The ruling party at the Centre, which expects to open an account in the state in the 2019 Lok Sabha polls, has also vehemently campaigned to highlight the ongoing violence between its cadres and those of the CPM, which rules the state, as a witch hunt by the Marxists. The BJP and the RSS contend that the CPM is resorting to murderous ways to stem in the growth of the BJP which has made deep inroads in the state, securing huge gains even in local bodies polls. Ever since new chief minister Pinarayi Vijayan took over last May, the BJP and the RSS have launched an aggressive nationwide campaign claiming that CPM was out to physically eliminate their cadres for fear of losing their turfs.
The Sangh also dispatched a handful of ‘observers’ to Kannur — which it has termed as the epicentre of political violence targeted at RSS and BJP activists — to ‘capture’ the plight of its workers and to initiate a nationwide campaign against the Left in Kerala. Crime records show that both the RSS and the CPM cadres were equally responsible for a spate of violence in the northern district and elsewhere. Between 2000 and 2016, RSS lost 31 workers and the CPM 30. However, the RSS-steered blitz successfully managed to project workers of the Hindu nationalist party as more of victims than perpetrators. Meanwhile, in recent weeks, RSS and BJP workers have taken out public processions against “Redtrocity”, a Sangh nomenclature for violence unleashed by the Left against its workers, from Bhuj in Gujarat to Kanyakumari in Tamil Nadu to Korba in Chhattisgarh and Dibrugarh in Assam to Shimla in Himachal Pradesh.

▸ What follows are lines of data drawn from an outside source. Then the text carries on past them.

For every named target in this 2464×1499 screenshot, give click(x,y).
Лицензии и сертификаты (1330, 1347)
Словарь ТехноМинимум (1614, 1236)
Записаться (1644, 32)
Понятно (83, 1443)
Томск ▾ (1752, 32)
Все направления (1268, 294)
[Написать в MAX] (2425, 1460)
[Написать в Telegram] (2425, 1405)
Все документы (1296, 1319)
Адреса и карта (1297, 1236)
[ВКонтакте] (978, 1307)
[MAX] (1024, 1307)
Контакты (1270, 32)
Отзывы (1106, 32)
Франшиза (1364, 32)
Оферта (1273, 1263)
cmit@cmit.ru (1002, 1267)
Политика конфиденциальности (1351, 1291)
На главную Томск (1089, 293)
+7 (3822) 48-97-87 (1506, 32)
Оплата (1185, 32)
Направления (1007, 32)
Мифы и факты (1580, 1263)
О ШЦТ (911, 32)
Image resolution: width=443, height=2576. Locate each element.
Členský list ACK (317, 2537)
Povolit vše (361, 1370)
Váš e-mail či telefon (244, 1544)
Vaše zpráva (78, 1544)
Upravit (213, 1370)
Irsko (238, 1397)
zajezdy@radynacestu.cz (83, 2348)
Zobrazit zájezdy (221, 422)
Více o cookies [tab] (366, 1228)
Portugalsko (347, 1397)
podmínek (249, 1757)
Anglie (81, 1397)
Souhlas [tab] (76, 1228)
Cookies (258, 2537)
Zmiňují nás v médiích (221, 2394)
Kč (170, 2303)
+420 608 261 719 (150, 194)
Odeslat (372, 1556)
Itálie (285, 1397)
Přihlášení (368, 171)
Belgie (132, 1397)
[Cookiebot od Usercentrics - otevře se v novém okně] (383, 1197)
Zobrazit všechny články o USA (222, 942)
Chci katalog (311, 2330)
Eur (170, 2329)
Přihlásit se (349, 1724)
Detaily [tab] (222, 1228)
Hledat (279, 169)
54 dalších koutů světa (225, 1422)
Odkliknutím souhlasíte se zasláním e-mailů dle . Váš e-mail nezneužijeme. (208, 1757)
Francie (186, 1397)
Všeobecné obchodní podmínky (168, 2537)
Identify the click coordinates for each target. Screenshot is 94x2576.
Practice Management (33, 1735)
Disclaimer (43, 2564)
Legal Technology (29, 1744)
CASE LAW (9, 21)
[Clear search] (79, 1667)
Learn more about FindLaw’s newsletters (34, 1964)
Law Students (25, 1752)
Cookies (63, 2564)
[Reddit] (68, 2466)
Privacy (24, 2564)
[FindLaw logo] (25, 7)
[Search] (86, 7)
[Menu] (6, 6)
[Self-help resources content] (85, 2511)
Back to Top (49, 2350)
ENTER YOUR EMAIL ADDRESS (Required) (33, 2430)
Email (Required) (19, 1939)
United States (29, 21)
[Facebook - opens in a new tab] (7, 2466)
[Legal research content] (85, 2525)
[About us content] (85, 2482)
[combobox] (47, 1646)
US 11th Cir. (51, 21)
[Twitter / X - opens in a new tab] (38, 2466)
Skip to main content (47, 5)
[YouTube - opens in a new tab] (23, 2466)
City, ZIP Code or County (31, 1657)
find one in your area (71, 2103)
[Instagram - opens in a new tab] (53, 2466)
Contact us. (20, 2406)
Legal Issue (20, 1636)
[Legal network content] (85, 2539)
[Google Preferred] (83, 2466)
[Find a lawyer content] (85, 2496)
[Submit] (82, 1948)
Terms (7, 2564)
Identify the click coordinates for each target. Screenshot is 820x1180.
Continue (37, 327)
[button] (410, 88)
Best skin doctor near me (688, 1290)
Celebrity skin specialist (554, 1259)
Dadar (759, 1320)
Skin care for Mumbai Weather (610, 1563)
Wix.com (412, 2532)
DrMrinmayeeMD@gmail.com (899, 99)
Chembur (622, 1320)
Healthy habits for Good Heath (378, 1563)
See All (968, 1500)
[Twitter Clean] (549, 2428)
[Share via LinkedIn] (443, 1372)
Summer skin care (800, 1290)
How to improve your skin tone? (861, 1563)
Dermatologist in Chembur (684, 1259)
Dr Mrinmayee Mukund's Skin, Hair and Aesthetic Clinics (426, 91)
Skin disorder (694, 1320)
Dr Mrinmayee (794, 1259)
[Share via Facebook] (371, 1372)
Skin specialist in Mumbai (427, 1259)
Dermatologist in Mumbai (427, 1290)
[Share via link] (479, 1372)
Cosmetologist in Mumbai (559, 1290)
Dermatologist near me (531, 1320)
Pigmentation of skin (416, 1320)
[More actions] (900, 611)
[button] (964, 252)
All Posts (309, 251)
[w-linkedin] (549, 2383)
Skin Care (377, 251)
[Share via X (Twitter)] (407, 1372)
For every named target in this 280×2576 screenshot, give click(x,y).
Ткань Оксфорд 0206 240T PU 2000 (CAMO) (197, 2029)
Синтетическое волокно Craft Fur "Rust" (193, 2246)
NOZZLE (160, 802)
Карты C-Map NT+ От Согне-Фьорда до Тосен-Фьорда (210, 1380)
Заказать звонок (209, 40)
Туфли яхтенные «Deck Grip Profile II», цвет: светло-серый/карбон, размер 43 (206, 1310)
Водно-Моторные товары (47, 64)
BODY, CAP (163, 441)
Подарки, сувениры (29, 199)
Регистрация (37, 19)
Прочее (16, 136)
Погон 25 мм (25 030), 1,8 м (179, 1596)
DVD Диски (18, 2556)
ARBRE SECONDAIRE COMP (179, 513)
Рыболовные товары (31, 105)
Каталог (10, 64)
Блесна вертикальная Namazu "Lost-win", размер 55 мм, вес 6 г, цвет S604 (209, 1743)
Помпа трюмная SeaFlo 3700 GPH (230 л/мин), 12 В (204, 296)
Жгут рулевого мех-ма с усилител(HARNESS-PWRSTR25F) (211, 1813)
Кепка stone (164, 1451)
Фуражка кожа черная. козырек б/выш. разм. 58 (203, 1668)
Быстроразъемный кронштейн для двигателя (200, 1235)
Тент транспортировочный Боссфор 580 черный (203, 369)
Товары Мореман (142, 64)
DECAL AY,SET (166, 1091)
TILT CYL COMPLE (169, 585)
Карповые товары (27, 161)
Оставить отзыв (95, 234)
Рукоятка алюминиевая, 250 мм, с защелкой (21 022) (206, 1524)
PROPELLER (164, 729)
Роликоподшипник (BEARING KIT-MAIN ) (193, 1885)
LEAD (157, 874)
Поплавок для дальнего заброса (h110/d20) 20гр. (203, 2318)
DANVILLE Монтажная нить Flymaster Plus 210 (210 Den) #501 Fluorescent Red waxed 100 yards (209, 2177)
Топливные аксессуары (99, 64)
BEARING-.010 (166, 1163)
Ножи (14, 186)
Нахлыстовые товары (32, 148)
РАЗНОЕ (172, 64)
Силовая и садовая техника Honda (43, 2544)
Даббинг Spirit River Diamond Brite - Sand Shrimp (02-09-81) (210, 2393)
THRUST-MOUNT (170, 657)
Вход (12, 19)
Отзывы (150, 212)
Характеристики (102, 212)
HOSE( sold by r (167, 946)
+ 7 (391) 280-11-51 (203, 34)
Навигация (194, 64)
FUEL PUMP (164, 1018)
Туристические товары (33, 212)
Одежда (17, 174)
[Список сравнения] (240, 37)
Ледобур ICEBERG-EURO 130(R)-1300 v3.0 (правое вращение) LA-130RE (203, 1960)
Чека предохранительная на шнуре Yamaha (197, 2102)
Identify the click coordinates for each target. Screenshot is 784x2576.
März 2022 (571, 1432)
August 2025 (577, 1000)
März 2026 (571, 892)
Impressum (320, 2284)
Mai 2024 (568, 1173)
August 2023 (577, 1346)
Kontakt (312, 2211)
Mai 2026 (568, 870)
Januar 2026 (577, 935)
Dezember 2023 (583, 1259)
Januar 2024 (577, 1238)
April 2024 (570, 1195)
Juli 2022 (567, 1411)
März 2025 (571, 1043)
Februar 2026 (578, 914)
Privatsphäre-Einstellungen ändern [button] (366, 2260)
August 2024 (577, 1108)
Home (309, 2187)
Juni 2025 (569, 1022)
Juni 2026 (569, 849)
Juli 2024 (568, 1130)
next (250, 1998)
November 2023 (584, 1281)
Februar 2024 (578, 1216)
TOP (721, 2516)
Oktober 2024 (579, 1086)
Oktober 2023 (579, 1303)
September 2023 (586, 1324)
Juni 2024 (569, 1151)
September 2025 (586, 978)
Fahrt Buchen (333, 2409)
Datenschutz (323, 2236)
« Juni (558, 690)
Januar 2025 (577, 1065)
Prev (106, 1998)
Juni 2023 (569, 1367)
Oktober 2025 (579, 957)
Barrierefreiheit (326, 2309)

The RSS and the BJP have claimed that neither the Left nor the Congress, which have shared power since the formation of the state in 1956, have protected the interests of the Hindus; the state accounts for over 54% Hindus while close to 45% are either Muslim or Christian. The prosperity of the minorities in the state many of whom have hit pay dirt thanks to the Gulf Boom has triggered much jealousy. Christians and the Muslims also enjoy enormous political power. As of now, the CPM wields tremendous clout among the Hindus of Kerala, which prides itself for its high social indicators. Yet, hopes are high in the BJP that the appeal of its campaign spearhead Prime Minister Narendra Modi and the tactics of party president Amit Shah will help it pull off stunning poll gains in 2019 in a state whose political narrative has so far been defined by bipolar contests between the Left and the Congress-led coalition.